Cuando era un bebe muy pequeño mis abuelos me
llevaban a la playa de al lado del aeropuerto, lo odiaba y me aterraba. Tocar
la arena me producía un asco, difícil de explicar teniendo en cuenta lo pequeña
que era. Ellos sólo decían: “cuando pase el último avión nos vamos”, y yo
sentía un alivio bastante grande al ver
los aviones publicitarios planeando por el cima del mar. Nunca me bañaban sólo
me tenían en mi sillita de bebe hasta que volvíamos a casa. Después regresábamos
a mi ciudad natal con mis padres. Los viajes se me hacían eternos, la carretera
me aburría muchísimo y lo único que me entretenía a veces era pensar que la
luna nos seguía.

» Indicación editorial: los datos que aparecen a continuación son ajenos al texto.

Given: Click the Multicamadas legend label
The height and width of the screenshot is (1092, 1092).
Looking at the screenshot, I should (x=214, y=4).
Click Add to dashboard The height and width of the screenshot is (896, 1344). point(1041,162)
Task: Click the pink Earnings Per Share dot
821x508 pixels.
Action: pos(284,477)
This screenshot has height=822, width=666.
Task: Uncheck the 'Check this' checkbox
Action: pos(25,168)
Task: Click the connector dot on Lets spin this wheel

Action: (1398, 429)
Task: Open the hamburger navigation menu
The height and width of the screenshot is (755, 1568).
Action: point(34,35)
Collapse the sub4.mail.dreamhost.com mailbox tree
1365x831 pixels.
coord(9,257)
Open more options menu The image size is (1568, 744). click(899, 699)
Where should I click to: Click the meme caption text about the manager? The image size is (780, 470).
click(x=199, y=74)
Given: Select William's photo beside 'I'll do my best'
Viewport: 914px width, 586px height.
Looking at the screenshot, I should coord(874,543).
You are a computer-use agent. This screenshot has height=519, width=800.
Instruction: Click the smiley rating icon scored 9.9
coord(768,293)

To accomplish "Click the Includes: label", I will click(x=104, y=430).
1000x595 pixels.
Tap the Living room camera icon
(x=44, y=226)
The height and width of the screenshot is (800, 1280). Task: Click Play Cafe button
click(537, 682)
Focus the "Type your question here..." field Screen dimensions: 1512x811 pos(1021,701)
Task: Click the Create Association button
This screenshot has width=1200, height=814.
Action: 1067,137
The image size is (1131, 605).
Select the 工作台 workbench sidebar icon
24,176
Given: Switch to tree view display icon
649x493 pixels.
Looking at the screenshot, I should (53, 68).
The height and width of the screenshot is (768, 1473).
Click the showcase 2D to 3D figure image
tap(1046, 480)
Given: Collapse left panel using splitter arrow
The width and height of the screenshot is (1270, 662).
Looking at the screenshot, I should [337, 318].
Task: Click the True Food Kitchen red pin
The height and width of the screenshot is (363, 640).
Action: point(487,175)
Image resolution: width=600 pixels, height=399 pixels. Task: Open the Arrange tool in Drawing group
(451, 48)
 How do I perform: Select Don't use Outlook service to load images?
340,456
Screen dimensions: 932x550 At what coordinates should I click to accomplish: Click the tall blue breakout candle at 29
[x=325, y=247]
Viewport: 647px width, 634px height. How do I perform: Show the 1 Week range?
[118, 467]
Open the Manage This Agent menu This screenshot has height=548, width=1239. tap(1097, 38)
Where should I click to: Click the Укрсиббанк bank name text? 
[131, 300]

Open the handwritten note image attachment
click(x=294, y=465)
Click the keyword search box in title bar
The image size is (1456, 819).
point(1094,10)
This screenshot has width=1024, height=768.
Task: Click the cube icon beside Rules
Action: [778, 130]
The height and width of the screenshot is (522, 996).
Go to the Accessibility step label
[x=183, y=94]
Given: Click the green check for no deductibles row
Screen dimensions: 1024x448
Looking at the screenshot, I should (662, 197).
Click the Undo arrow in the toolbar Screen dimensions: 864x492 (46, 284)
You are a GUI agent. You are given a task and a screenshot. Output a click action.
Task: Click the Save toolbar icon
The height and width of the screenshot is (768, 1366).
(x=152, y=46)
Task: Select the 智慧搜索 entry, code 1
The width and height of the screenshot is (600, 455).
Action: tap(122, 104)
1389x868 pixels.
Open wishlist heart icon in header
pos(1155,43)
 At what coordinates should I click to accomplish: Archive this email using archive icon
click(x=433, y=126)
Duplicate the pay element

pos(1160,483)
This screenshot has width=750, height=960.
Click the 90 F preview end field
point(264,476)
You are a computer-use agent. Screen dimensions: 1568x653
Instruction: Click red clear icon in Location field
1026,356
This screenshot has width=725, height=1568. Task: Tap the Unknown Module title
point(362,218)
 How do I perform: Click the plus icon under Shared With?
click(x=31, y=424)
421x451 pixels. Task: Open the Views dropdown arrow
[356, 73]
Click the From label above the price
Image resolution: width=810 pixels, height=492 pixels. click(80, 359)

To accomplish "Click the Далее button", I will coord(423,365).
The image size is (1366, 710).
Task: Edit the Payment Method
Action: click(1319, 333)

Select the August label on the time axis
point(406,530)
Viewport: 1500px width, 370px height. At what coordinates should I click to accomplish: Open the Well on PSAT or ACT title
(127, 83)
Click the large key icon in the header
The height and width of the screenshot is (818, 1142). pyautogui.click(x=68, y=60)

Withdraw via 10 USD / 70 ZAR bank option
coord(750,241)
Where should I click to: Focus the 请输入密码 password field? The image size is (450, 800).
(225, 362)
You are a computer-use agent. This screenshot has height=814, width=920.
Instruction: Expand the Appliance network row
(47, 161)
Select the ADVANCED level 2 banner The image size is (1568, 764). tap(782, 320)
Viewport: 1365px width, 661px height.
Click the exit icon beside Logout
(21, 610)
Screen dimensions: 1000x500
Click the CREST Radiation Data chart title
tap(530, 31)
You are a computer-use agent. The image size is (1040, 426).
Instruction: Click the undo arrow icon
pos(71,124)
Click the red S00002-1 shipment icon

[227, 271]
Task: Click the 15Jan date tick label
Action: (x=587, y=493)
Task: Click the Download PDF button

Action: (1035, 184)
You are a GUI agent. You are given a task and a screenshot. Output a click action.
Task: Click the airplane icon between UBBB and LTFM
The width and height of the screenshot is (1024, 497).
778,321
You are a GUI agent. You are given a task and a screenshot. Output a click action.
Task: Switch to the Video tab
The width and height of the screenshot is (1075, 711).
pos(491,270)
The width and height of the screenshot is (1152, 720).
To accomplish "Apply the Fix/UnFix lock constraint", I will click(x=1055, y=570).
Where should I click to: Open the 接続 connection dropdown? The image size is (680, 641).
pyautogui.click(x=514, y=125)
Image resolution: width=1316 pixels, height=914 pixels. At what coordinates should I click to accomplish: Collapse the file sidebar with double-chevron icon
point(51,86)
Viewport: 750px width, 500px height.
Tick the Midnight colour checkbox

Cuando llegaba a mi ciudad rodeada de montañas me encantaba
verlas por detrás de los edificios y sentir lo cerca que estaba la naturaleza
del mío. Los árboles y las piedras siempre me daban una sensación de
tranquilidad y protección, que con el tiempo se convertiría a veces en una de
encierro y miedo. Eso fue cuando crecí un poco más; sobre la época de mi pre
adolescencia las montañas me parecían una barrera peligrosa que no podría
sortear si algún día decidiera salir corriendo. Entonces fue cuando me mude dos
años a una ciudad de playa, y la manera en que veía el mar cambió totalmente. La
paz y la libertad de las olas y el agua eran difíciles de encontrar para mí en
otros paisajes, a veces lo hacía en el cielo de un día tranquilo con nuvecillas
pequeñas. Pero honestamente no era lo mismo, a veces imaginaba que nadaba sin
parar hasta otro país u otro continente muy feliz, contenta y valiente. Ahora
desde otro país y recientemente fuera de mi continente, estoy descubriendo y
aprendiendo cosas del paisaje urbano, mi primera vez viviendo en una ciudad
grande. La diversidad, la vida y la actividad me encantan y me motivan pero
muchas veces las calles que no son calles sino carreteras me abruman y me
aterran tal como lo hacía la arena cuando era un bebé.